2.1.1 Ontstaansgeschiedenis

Het Noordhollands Duinreservaat is een voorbeeld van een uniek Nederlands duinlandschap, zoals dat in de loop der eeuwen ontstaan is als gevolg van een samenloop van geologische, geomorfologische en klimatologische

omstandigheden en menselijk handelen. Belangrijk in het ontstaan van het huidige landschap van het Noordhollands Duinreservaat is de ligging van het zogenaamde Oer-IJ. Dit zeegat vormde circa 5000 jaar geleden een uitgestrekt getijdengebied, waarvan de randen in de loop van de tijd steeds meer bewoond raakten. Toen het Oer-IJ zich sloot lag het ter hoogte van Castricum. Dit was omstreeks het begin van onze jaartelling. Ongeveer 700 jaar voor het begin van onze jaartelling lag de kustlijn een stuk westelijker dan nu. Omstreeks die tijd vond er een omslag plaats van

kustaangroei naar kustafslag. Het zand werd afgeslagen en werd vervolgens als jonge, hoge duinen landinwaarts afgezet door zee en wind. Door de wind werden deze zogenaamde ‘lopende’ duinen voortdurend in noordoostelijke richting verplaatst

In het huidige landschap wordt onderscheid gemaakt tussen de Oude Duinen, gevormd tot aan het begin van onze jaartelling, en de Jonge Duinen, ontstaan vanaf de vroege middeleeuwen. De Jonge Duinen zijn het meest zichtbaar in het huidige landschap. De hoogste duinruggen reiken tot meer dan veertig meter boven de zeespiegel. De Jonge Duinen liggen deels op de Oude Duinen. Door de sterke winden verplaatsen deze duinen zich continu. Tijdens stormen kan de duinvoet wegslaan en open zand ontstaan, waar de wind vrij spel op heeft. Hier ontstaan kerven die (in het kalkrijke gebied) kunnen uitgroeien tot hoefijzervormige duinen, de (micro)paraboolduinen. Onder gunstige omstandigheden kunnen deze duinen zich afsnoeren van de buitenste duinenrij en met een snelheid van enkele meters per jaar landinwaarts ‘wandelen’. Verder van de kust neemt de massa en hoogte van de duinen toe omdat kleine

paraboolduinen harder ‘lopen’ dan de grotere. De kleintjes halen de grotere in waardoor deze duinen in periode van veel dynamiek steeds meer in massa toenemen.

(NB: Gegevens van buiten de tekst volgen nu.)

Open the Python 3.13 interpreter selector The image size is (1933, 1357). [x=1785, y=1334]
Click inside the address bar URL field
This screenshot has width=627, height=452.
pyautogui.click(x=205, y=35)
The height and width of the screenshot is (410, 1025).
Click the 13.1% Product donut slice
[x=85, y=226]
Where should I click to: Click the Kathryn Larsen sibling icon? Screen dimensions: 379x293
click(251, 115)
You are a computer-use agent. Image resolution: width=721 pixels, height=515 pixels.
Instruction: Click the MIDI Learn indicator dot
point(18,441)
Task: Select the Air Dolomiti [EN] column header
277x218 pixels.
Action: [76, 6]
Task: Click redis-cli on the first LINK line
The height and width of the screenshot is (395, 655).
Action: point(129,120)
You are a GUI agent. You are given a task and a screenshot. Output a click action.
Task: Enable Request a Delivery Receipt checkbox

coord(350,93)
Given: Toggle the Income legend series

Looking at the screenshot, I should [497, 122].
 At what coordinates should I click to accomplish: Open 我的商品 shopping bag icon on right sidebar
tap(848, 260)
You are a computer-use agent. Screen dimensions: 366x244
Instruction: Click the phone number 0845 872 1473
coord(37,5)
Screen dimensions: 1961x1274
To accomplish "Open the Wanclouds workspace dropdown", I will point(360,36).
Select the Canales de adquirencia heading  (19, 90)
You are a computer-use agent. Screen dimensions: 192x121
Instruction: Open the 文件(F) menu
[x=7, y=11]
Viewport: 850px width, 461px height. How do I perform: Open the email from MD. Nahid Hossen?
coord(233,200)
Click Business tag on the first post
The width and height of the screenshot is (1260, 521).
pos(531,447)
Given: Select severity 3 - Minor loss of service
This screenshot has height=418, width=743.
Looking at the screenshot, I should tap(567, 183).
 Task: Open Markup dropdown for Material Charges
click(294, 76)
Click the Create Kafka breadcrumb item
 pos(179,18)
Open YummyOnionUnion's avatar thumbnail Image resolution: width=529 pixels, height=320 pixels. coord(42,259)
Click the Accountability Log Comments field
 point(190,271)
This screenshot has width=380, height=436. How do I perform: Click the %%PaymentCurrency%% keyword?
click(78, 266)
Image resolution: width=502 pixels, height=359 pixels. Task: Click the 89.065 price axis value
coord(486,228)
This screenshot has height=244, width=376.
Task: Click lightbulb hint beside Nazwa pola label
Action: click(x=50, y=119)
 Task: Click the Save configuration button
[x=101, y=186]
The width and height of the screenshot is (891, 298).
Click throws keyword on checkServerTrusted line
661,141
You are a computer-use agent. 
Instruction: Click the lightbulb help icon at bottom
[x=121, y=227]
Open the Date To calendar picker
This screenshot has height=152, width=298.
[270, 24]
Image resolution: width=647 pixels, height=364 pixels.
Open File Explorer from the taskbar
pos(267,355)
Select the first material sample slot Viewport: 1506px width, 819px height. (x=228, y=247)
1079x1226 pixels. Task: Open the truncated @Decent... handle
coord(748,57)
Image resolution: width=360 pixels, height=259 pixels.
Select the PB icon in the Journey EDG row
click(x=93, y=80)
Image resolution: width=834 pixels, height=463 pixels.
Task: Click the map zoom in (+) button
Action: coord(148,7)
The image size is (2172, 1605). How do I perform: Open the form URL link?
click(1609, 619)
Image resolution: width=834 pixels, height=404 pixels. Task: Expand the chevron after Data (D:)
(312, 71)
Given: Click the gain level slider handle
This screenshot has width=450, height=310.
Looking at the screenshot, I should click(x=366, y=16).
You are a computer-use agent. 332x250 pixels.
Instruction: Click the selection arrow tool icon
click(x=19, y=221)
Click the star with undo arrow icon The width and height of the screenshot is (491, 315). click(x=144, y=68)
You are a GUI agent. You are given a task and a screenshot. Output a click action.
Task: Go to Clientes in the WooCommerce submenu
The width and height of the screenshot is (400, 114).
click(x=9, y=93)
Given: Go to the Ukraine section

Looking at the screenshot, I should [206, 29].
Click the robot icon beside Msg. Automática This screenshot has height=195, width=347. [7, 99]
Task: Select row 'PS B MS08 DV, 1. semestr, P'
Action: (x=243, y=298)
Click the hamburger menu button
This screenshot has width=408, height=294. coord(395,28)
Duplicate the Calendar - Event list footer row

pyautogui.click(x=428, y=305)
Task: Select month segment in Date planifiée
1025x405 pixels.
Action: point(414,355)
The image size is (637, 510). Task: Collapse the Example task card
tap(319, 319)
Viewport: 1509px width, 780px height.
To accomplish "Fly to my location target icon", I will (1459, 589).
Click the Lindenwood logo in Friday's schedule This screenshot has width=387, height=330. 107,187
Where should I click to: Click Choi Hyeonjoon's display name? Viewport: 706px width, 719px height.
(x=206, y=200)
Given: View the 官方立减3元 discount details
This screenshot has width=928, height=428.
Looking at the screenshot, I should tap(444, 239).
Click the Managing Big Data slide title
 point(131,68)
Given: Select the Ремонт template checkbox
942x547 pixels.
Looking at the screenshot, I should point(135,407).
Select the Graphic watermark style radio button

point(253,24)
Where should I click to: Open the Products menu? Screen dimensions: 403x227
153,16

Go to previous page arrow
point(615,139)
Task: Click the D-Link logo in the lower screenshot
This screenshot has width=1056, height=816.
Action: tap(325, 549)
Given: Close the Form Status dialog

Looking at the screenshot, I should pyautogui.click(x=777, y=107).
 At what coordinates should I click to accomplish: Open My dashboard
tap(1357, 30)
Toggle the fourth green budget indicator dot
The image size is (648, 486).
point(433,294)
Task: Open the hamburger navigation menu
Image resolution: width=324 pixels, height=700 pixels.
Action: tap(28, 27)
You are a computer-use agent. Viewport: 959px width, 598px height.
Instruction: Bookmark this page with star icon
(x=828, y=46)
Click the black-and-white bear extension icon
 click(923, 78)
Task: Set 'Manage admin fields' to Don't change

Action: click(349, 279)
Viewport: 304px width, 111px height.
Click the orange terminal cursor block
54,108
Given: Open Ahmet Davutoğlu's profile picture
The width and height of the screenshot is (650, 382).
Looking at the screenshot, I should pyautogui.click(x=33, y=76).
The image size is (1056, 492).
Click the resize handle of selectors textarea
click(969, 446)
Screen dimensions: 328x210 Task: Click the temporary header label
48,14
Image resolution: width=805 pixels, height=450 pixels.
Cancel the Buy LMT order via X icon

De meest kenmerkende habitattypen van het Noordhollands Duinreservaat zijn allen ontstaan en worden in stand gehouden door een hoge mate van zanddynamiek. Deze dynamiek is het gevolg van de huidige klimatologische omstandigheden, het gevolg hiervan is een stijgende zeespiegel die al enige eeuwen lang zorgt voor een afslagkust. Het zand dat vrijkomt in een dergelijke zandig kustsysteem is de bron van een dynamisch landschap met alle bijbehorende natuurwaarden. Dit natuurlijke proces wordt al sinds de 19de eeuw bestreden door verschillende vormen van

kustbeheer en vastleggingsbeheer. In de 19e en het begin van de 20e eeuw zijn alle grote mobiele duinen beplant met helm en naaldbos om ze vast te leggen. In 1920 werden de laatste wandelende duinen bij Schoorl gefixeerd. Het duingebied Wimmenum neemt hierin een bijzondere plek in. Het is nooit bebost geraakt en is een mooi voorbeeld van hoe kaal en open Jonge Duinen horen te zijn. Uniek in dit Natura 2000 gebied is de duinopbouw tussen Heemskerk en Bakkum. Hier ontbreken door de ligging van het Oer-IJ de Oude duinen en de bekende mengvormen van Oude en Jonge duinen, zoals die in andere duingebieden wel te vinden zijn. De ligging van het Oer-IJ is de reden voor een afwijkend duinlandschap. Hier zijn de grootste paraboolduinen en bijbehorende valleibogen ontstaan en ontbreekt de bekende oost-west kalk- en leeftijdsgradiënt volledig.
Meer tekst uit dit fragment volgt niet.